**MATERIAL SUPPLIED:**
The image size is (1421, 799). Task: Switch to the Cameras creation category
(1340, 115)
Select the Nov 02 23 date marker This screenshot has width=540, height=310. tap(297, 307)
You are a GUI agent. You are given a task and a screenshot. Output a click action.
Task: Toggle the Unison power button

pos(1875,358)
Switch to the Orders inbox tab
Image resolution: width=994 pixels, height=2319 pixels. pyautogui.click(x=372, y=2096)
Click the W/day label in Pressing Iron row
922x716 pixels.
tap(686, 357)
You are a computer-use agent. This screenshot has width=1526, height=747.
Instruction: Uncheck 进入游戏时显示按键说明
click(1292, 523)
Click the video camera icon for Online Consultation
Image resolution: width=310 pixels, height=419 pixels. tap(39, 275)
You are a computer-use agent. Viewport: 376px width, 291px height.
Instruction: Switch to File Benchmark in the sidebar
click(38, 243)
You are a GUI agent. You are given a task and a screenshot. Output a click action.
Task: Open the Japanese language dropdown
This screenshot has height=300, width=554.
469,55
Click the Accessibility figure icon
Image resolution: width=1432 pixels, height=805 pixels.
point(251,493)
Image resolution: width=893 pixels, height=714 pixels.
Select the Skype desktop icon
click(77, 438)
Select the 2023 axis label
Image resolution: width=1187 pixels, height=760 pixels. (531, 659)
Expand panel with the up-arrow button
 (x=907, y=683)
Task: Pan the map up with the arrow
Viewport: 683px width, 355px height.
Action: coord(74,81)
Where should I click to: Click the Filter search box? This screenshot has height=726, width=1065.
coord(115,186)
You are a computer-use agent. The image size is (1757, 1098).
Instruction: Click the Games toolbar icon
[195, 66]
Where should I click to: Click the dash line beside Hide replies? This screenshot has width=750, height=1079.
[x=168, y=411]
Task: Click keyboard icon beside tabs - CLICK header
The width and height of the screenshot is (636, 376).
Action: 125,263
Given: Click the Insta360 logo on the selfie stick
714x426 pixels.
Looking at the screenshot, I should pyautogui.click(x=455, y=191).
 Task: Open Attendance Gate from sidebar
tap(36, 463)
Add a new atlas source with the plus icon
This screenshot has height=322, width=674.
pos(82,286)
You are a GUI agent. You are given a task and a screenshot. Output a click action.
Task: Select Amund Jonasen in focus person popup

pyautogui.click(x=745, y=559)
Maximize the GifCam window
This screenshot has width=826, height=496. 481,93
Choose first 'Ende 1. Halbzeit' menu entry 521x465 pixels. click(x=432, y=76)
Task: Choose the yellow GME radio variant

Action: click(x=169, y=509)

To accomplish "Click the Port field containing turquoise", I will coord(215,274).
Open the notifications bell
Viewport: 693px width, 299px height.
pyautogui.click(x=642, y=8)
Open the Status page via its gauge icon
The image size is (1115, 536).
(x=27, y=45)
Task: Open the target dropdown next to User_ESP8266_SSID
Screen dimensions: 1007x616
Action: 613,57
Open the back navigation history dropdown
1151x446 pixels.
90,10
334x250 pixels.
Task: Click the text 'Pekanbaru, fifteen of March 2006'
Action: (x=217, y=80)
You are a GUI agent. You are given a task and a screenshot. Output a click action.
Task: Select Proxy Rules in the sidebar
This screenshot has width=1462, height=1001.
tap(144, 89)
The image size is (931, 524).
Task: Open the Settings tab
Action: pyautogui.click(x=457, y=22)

**REQUIREMENT:** Edit the material from its first line through the line holding "[x=168, y=411]", inclusive, so that "Goal:" takes the place of "Instruction:" and all other text stays the same.

**SOLUTION TO THIS TASK:**
The image size is (1421, 799). Task: Switch to the Cameras creation category
(1340, 115)
Select the Nov 02 23 date marker This screenshot has width=540, height=310. tap(297, 307)
You are a GUI agent. You are given a task and a screenshot. Output a click action.
Task: Toggle the Unison power button

pos(1875,358)
Switch to the Orders inbox tab
Image resolution: width=994 pixels, height=2319 pixels. pyautogui.click(x=372, y=2096)
Click the W/day label in Pressing Iron row
922x716 pixels.
tap(686, 357)
You are a computer-use agent. This screenshot has width=1526, height=747.
Goal: Uncheck 进入游戏时显示按键说明
click(1292, 523)
Click the video camera icon for Online Consultation
Image resolution: width=310 pixels, height=419 pixels. tap(39, 275)
You are a computer-use agent. Viewport: 376px width, 291px height.
Goal: Switch to File Benchmark in the sidebar
click(38, 243)
You are a GUI agent. You are given a task and a screenshot. Output a click action.
Task: Open the Japanese language dropdown
This screenshot has height=300, width=554.
469,55
Click the Accessibility figure icon
Image resolution: width=1432 pixels, height=805 pixels.
point(251,493)
Image resolution: width=893 pixels, height=714 pixels.
Select the Skype desktop icon
click(77, 438)
Select the 2023 axis label
Image resolution: width=1187 pixels, height=760 pixels. (531, 659)
Expand panel with the up-arrow button
 (x=907, y=683)
Task: Pan the map up with the arrow
Viewport: 683px width, 355px height.
Action: coord(74,81)
Where should I click to: Click the Filter search box? This screenshot has height=726, width=1065.
coord(115,186)
You are a computer-use agent. The image size is (1757, 1098).
Goal: Click the Games toolbar icon
[195, 66]
Where should I click to: Click the dash line beside Hide replies? This screenshot has width=750, height=1079.
[x=168, y=411]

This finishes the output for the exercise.